Isabella menyetir dengan tatapan yang terlihat melayang, teringat pada sosok Nathaniel yang selalu misterius dan menarik hatinya. Setiap detik terasa berat, dan keinginannya untuk bertemu dengan pria itu semakin kuat.

Selama lima tahun ini, Isabella tak pernah berhenti memikirkannya. Pertanyaan tentang keberadaan Nathaniel selalu menghantuinya, dan terkadang, di tengah kehidupan sukses yang dia raih, ia merasa ada sesuatu yang kurang tanpa kehadiran Nathaniel.

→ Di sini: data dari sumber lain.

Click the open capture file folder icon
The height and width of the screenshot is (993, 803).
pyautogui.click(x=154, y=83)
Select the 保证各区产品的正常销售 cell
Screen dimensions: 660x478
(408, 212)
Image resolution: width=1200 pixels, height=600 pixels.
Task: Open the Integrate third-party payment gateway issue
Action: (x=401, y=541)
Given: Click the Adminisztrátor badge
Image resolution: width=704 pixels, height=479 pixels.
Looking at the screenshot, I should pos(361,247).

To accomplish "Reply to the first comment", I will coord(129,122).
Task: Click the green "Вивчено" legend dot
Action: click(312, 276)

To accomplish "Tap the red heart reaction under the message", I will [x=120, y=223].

Saat tengah menyetir, Isabella merasa seolah melihat bayangan Nathaniel berjalan di trotoar. Jantungnya berdetak kencang, memenuhi dadanya dengan perasaan campur aduk. Apakah yang baru saja terjadi hanyalah ilusi, ataukah Nathaniel benar-benar berada di sana?

Isabella segera mengerem mobilnya dengan agak kasar, lalu segera turun, dan bergegas mencari Nathaniel di antara kerumunan pejalan kaki yang berlalu-lalang di trotoar. Keadaan di sekitarnya memperumit pencarian.

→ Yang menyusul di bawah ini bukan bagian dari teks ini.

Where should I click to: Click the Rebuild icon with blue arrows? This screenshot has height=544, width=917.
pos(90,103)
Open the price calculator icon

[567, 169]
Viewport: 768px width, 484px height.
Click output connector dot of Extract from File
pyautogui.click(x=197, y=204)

Pandangannya melayang dari satu wajah ke wajah lain, mencari tanda-tanda yang familiar. Akhirnya, dia melihat seorang pria dengan punggung yang terlihat seperti Nathaniel. Pria mungil itu berjalan menjauh.

Dengan hati yang berdebar, Isabella melangkah cepat, membelah kerumunan orang-orang yang sibuk di trotoar. “Permisi! Permisi!” serunya sambil berusaha mencapai Nathaniel. Detik demi detik, dia semakin mendekat.

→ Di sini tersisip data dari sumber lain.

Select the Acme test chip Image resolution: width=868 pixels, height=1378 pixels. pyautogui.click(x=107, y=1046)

Akhirnya, Isabella berhasil menyusul sosok pria yang mengganggu pikirannya selama lima tahun terakhir ini. Dengan langkah pasti, dia menepuk pelan bahu pria tersebut, mencoba menarik perhatiannya.

“Excuse me,” ucap Isabella dengan napas terengah-engah, “Nathaniel?”

Pria tersebut menoleh saat Isabella menepuk bahunya, dan pandangan mereka bertemu. Namun, Isabella harus menelan kekecewaan saat menyadari jika pria di hadapannya ternyata bukan Nathaniel. Sementara itu, pria yang tak dikenal itu memandangnya dengan bingung.

“Maaf, sepertinya aku salah orang,” ucap Isabella. Pria tersebut hanya mengangguk, masih bingung dengan situasi yang tak terduga ini. Isabella kemudian memberi senyuman pahit, “Sekali lagi aku minta maaf,” ucapnya lagi sebelum melangkah pergi menuju mobilnya.

Ketika ia sudah duduk di balik kemudi, Isabella masih merasa hatinya dihimpit kekecewaan. Dalam hati Isabella bertanya-tanya, apakah masih ada kemungkinan untuk bertemu dengan Nathaniel lagi.